学生の自立、生きる力作り、人生に真摯に向き合う
日本福祉大学常任理事/桜美林大学大学院教授 篠田道夫

 東京家政大学の志願者は過去6年間伸び続けている。2007年8747人だったものが2010年に1万人を突破、2012年度は1万1373人に達する。ここ10年で最高で当該年度入試はさらに増加の勢いである。人文学部は六年前の3倍となり今や女子大トップグループに入る。
 何故こうした評価の向上が実現したか。2008年、それまで狭山にあった文学部を家政学部がある板橋キャンパスに統合、アクセスが大幅に改善した。合わせて文学部を人文学部に改組、学科も環境教育学科、英語コミュニケーション学科、児童教育学科、心理カウンセリング学科、教育福祉学科など相次いで改組・新設した。また本格的な共通教育の実施を目指し、木元幸一学長を中心に「人間教育科目(A群)」を立ち上げ、暮らしや人間、自立などをテーマに、学生自らが学習し発表しディスカッションし、答えを見つけ出す力を付ける。さらに第2次教育体制整備として狭山キャンパスに看護学部、子ども臨床教育学部の2014年開設を目指す。これらが評価向上に大きく作用していることは間違いない。
 しかしその根底にある真の強みは、EMの原理を実際の大学組織、業務として本格的に導入し、入口から出口までの一貫した学生育成支援を行う、10年余にわたる先駆的な取り組みがある。EMの重要性が叫ばれて久しい。三つのポリシーは作ったが実際には入試部局・教務部局・就職部局の横の連携が弱く、ひとりの学生を一貫して育成する仕組みなっていない点は、昨年の中教審答申「大学教育の質的転換に向けて」でも指摘された通りである。進路支援センターは、その弱点を乗り越えるため2001年入試部局と就職部局を組織統合し、入口から出口さらに卒業後まで文字通り学生の生涯を一貫して支援することを目指している。
 入試・広報六名、就職10名の専任を含む31名の進路アドバイザーを置き、5000名規模の大学としては手厚い体制だ。家政大学の学生支援(EM)は高3の入学前教育から始まる。フレッシュマンセミナー、初年次教育を経て、正課外科目として社会人基礎力養成講座、社会観・就業観・就業スタンス形成講座、就職セミナー、そして卒業後の職場定着支援、卒業生の学び直し支援と終わるところがない。高校時代から面倒を見た学生を職業人としての自立意識を育みながら学び成長させ、就職に繋げさらに卒業後の人生の充実を支援する。

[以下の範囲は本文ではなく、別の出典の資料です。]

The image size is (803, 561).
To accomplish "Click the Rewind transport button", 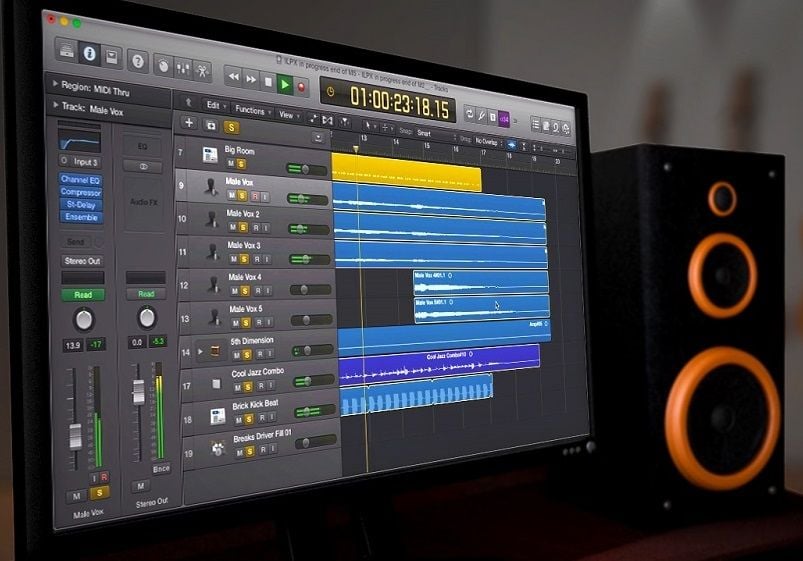I will (x=234, y=77).
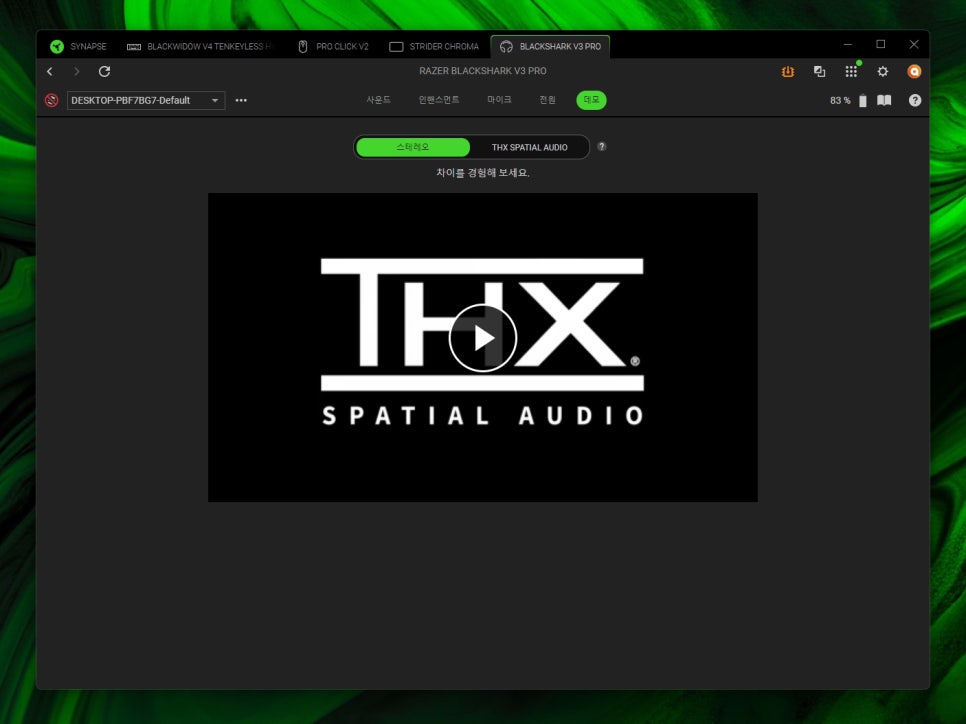Open the modules grid icon
This screenshot has height=724, width=966.
coord(851,72)
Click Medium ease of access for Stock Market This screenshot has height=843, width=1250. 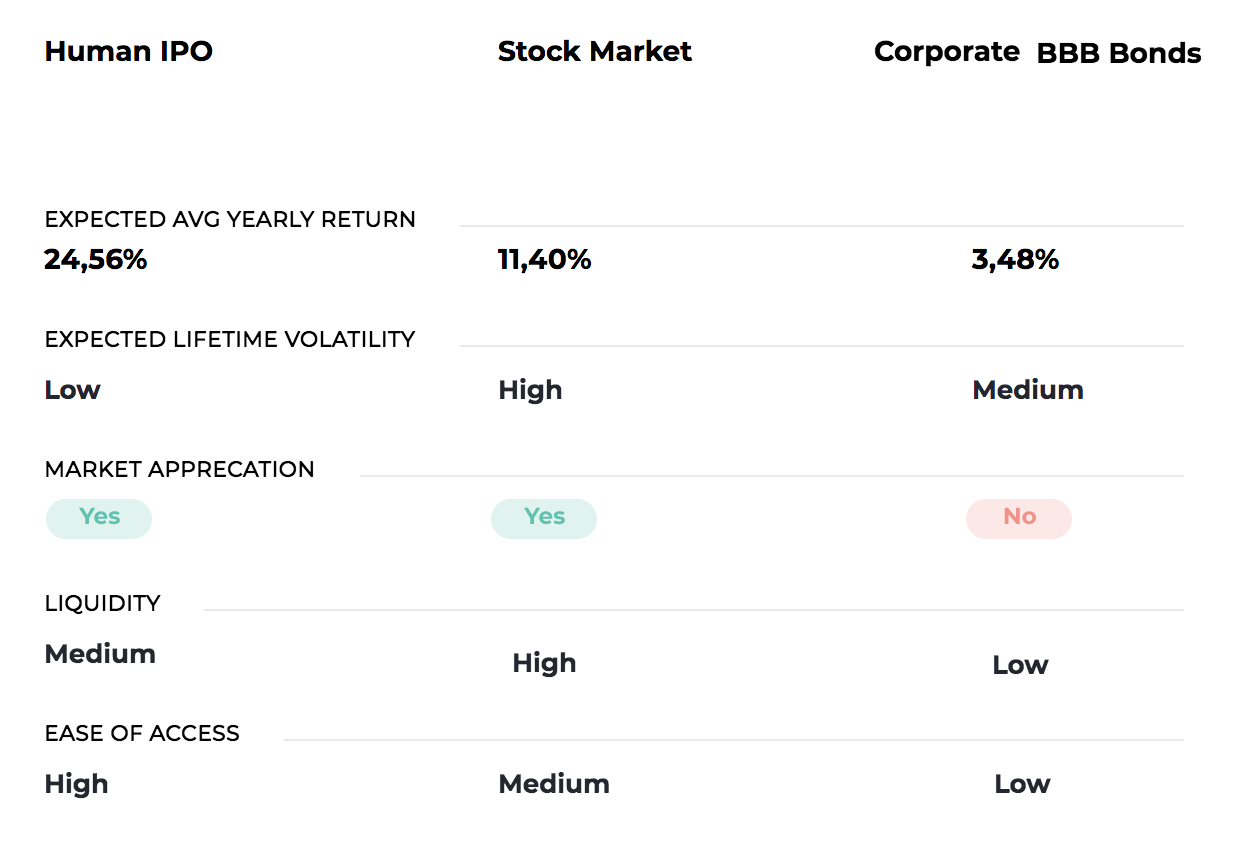(554, 784)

 就職率は大学91.4%、短大97.7%、国家試験合格率も管理栄養士99.2%、社会福祉士65.2%、精神保健福祉士84.6%の成果を上げる。しかし目指すところは就職率ではない。豊かな人生を歩めるか、就職支援でなく生き方サポート、人生を支えると言う熱い思い、この学生への深い愛情が本物の支援を作り出す。
 大学案内パンフ『大学で何を学び卒業後どう生きるか』、入試ガイド『合格応援ブック』は合計700頁もある異色なもの、500人を超える卒業生、在校生が登場する。卒業生の働く姿とやりがい、先輩からの受験アドバイス、合格体験が全て写真入りで掲載される。本物の体験、真実の声こそが広報の要であり、また大学との結びつきの強さの証でもある。
 改革の始まりは、この中心を担ってきた岩井氏が入試課に赴任した22年前に遡る。志願者急増期にも拘わらず横ばい状態で偏差値は下がり、同ランクだった大学に大きく水をあけられた。このままでは早晩危機的事態になると、アンケートや高校訪問で徹底的に情報を集め問題点を分析、事あるごとに理事会や教授会、理事長、学長や幹部に訴え続けた。その中で出会ったのが上述の本『米国大学の経営戦略』であり、EMの理論であった。そしてこれを学内に苦労を重ね具体化していく。岩井氏を軸とした職員集団の努力と清水現理事長をはじめとする大学幹部の先を見る目が優れていた。
 家政と言う言葉は古いイメージだが、逆に個性的教育を徹底することで家政大ブランドを揺るぎないものとした。改革はボトムアップ重視で、意見を聞き、時間をかけて合意を取るやり方だ。実行するのは現場、そのためには徹底した議論が不可欠でその過程が納得と団結を作り出す。しかしその進む方向は揺るぎなく、頑なに愚直に学生に向き合い続ける。132年の歴史と建学の理念、それを今に蘇らせた教職員の真摯な姿勢が作りだした優れた到達である。